Mayor Ford gravy train wreck begins

In October, Torontonians elected Rob Ford as their mayor in a rage against the policies and financial stewardship of outgoing mayor David Miller. Ford promised to “stop the gravy train,” was adamant that the city of Toronto had a “spending problem and not a revenue problem” and was always critical of Miller when he put his hand out for money from the provincial government without first getting the city’s act together. He was going to be the saviour of partisan Conservatives.
How the mighty have fallen.

In order to balance this year’s budget, avoid cuts and pay for his misguided property tax freeze, Ford had to raid the savings of the city for $370 million. Now that those savings are exhausted, next year he faces a $774 million shortfall with no easy exit.

It is becoming increasingly evident that the rampant waste predicted by Ford and his populist backers was more of a symbolic myth than fact. His rhetoric about cutting councillor office funding and food for council meetings among other things helped him get elected, but mean practically nothing in the grand scheme of things. Right-leaning councillor Mary-Margaret McMahon admitted that, “The gravy’s not flowing through city hall like originally expected.” How shocking.

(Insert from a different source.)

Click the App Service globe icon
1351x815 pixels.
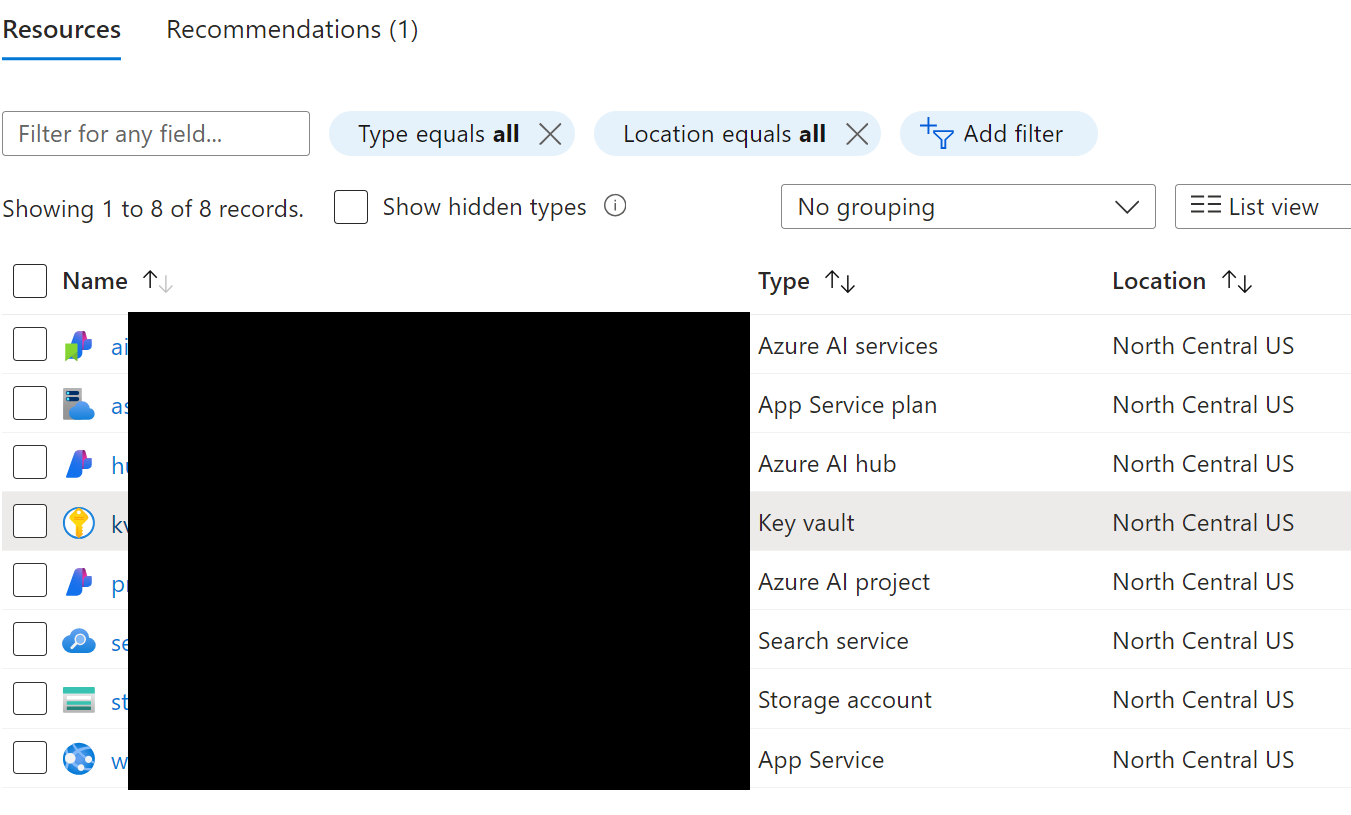click(80, 758)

Waste and corruption were never the problem with the City of Toronto; it’s the simple fact that the city’s government does too much and has to finance the interest on an enormous debt. That Ford lacks the conviction beyond cheap soundbites to cut spending and pay down the debt is evident when he held out his hand this week for assistance in the amount of $350 million from the cash-strapped McGuinty government, exactly like the mayor before him. It is quite clear Ford is in over his head as mayor and never had a plan to actually fix City Hall.

So get set Toronto. You are beginning to witness a four -year long train wreck. But you can’t say that you’re surprised.